■ WHAT THE TASK REQUIRES ■
Give a verbatim copy of the lines below, minus the pictures.

■ RAW DATA ■
------------------------------------------------

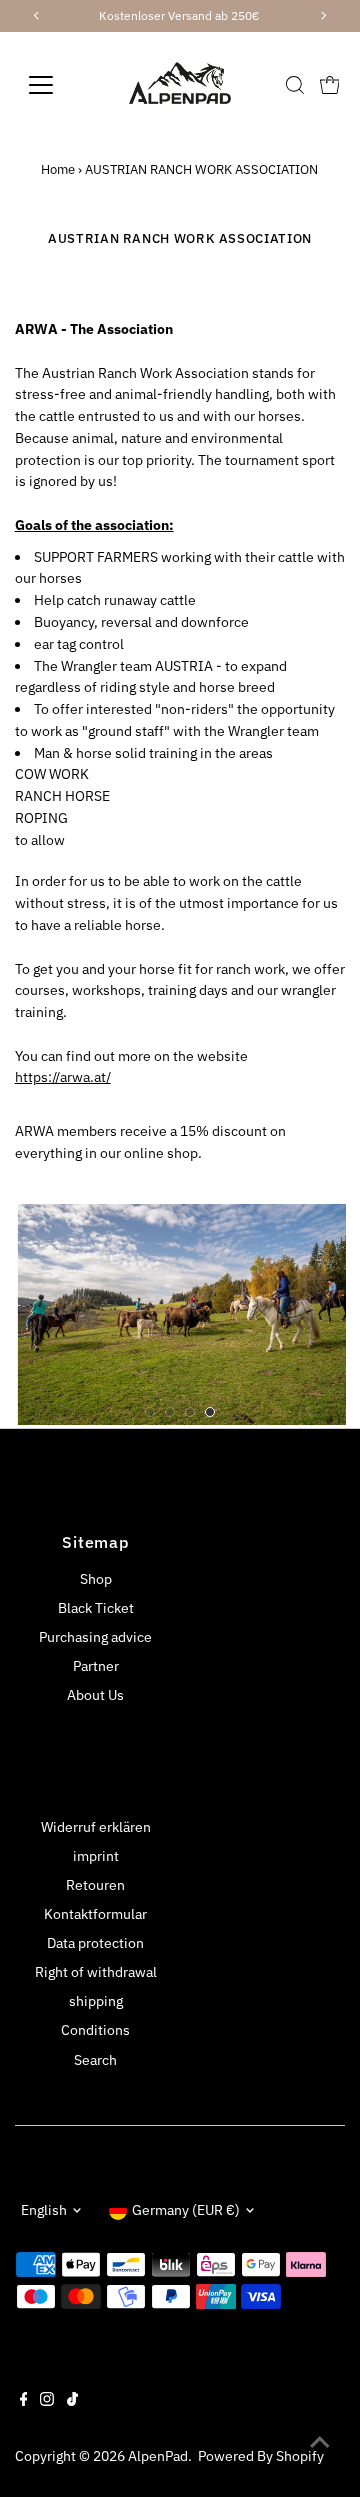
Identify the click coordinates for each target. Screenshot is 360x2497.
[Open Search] (295, 85)
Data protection (95, 1943)
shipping (96, 2001)
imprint (96, 1856)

------------------------------------------------

■ SOLUTION FOR THIS EXERCISE ■
Identify the click coordinates for each target. Screenshot is 360x2497.
[Open Search] (295, 85)
Data protection (95, 1943)
shipping (96, 2001)
imprint (96, 1856)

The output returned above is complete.